* Work instructions
Reproduce the lines of the items verbatim, starting with the line containing "At what (x,y)" and continuing through the end of the items. Omit the pictures from your answer.
*** Opening of Records for this task ***
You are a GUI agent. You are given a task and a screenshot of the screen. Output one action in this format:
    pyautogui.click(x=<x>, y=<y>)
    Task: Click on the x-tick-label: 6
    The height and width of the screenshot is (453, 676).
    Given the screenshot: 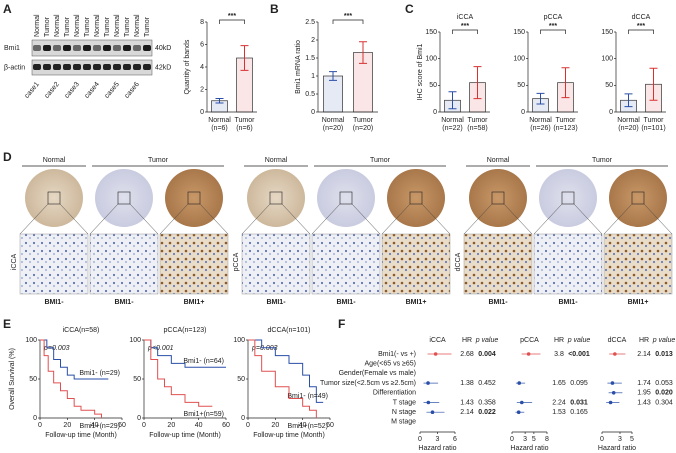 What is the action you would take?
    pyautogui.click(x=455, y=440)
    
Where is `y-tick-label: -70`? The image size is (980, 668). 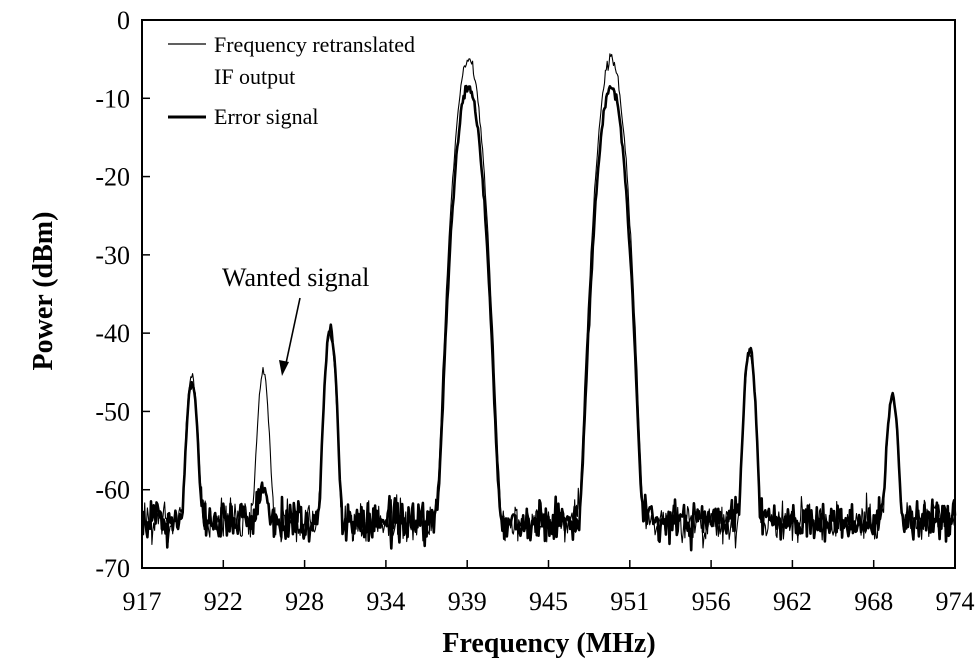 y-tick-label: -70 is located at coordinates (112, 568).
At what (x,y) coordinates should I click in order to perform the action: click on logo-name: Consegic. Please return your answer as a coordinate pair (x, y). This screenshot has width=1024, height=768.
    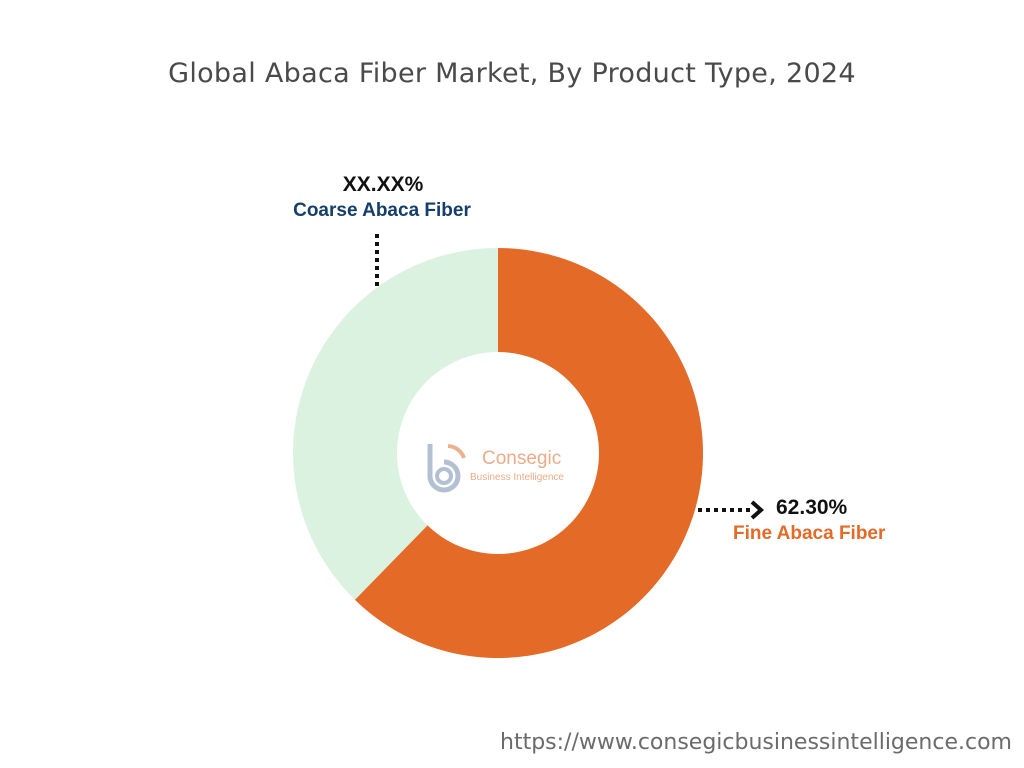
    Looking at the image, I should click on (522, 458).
*** Close of Records for this task ***
* Response area
At what (x,y) coordinates should I click in order to perform the action: click on logo-name: Consegic. Please return your answer as a coordinate pair (x, y). This screenshot has width=1024, height=768.
    Looking at the image, I should click on (522, 458).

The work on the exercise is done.